Mon arrivée en prison n'a pas été très surprenante – je suis arrivé dans un lieu intimidant et austère. Ça peut paraître insensé, mais j'étais presque impatient de rentrer en prison parce qu'un certain temps s'était écoulé entre mon arrestation et mon incarcération. Je voulais que toute cette histoire se termine au plus vite. Cela dit, mon arrivée en prison n'était pas aussi atroce que celle de certains.

Les gardiens étaient très autoritaires. Ils nous ont rapidement énoncé les règles, mais n'ont pas vraiment cherché à savoir si nous les avions bien comprises. Je me suis adressé à un gardien en l'appelant « mec », ce à quoi il a répondu « Ne m'appelle pas 'mec'. Nous ne sommes pas vos potes. » Je viens de Liverpool et c'est naturel pour nous d'employer ce terme, et j'ai eu beaucoup de mal à contenir ce réflexe.

Peu de temps après, je suis tombé sur des gars que je connaissais de l'extérieur, du coup mon temps là-bas était un peu moins pénible. Mes codétenus m'ont posé beaucoup de questions sur les raisons de mon incarcération et le fait d'avoir été arrêté pour évasion fiscale a plutôt joué en ma faveur. C'était un délit mineur en comparaison à d'autres, alors ils ne pouvaient pas vraiment s'indigner contre moi. En réalité, de nombreux gars tout à fait corrects étaient incarcérés, et je n'ai pas tardé à en faire partie.

Terry Daniels

Terry en Irlande du nord avant son arrestation. Photo publiée avec son aimable autorisation

J'ai été incarcérée au Royaume-Uni après avoir donné les clés de ma maison en Irlande du Nord à une personne censée la surveiller pendant que je rendais visite à ma famille. Il s'en est servi pour y entreposer une bombe et une arme, sans mon consentement. J'avais déjà été accusée à tort puis relâchée en Espagne.
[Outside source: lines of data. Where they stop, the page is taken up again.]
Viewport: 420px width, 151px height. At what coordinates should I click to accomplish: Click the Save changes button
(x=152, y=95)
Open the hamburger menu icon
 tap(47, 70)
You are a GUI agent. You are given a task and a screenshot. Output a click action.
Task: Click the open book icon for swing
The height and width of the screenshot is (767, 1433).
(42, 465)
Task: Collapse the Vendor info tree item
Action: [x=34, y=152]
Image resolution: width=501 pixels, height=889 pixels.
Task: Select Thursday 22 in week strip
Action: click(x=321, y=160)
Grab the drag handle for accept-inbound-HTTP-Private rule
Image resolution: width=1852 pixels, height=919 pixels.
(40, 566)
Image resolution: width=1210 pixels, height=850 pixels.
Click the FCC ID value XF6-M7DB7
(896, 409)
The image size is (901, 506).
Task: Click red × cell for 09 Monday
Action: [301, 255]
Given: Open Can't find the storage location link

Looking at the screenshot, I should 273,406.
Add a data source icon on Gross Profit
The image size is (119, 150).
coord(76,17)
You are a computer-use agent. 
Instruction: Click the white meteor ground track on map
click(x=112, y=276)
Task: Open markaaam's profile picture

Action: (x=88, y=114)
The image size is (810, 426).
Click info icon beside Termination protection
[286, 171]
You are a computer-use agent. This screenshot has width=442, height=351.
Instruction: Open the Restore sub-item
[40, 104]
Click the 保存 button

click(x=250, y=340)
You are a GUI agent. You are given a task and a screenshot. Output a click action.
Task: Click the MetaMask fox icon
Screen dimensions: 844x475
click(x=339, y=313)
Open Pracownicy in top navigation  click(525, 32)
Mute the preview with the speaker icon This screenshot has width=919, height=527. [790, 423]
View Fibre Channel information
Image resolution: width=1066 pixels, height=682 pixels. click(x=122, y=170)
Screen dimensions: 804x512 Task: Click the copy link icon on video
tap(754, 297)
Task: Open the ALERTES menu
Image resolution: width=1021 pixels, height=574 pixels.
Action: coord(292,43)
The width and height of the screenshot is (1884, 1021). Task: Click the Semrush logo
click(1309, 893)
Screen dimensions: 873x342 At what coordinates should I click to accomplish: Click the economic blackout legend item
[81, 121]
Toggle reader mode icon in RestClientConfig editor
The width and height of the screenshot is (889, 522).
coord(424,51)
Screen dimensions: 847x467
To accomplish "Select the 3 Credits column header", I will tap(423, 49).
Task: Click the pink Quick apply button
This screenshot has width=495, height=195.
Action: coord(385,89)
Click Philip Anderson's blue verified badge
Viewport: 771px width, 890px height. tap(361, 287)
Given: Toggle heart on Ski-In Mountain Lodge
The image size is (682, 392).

Vous l'aurez peut-être constaté, mais je ne suis pas vraiment la personne la plus chanceuse sur Terre.

J'étais beaucoup plus inquiète pour mon premier jour en Irlande du Nord qu'en Espagne. Les règles en Irlande du Nord sont beaucoup plus strictes, d'ailleurs les gardiens confisquaient tous les habits susceptibles d'être considérés comme des symboles d'appartenance sectaire – c'est-à-dire tous les habits bleus, signe de protestantisme. Du coup je n'avais presque plus rien à me mettre sur le dos, étant donné que la majorité de mes habits étaient bleus.

Lorsque je suis arrivée dans l'enceinte, j'ai été assez surprise de constater que j'étais la seule protestante. Je suis aussi Anglaise, et beaucoup de catholiques nord-irlandais les détestent. C'était difficile pour moi de comprendre l'accent très prononcé de Belfast et j'étais souvent perdue par le jargon utilisé par les gardiens et mes codétenues. Certaines avaient commis des crimes absolument atroces, comme celle qui avait décapité une autre personne. Dans l'ensemble, mon premier jour en prison était extrêmement angoissant et inquiétant.

Cook, Murdoch et Butler sont aujourd'hui sortis de prison. Cook a même écrit un livre sur son passé criminel, Murdoch travaille actuellement pour une association anti-crime Directions Project , et Daniels a sorti ses mémoires inspirés de son temps derrière les barreaux.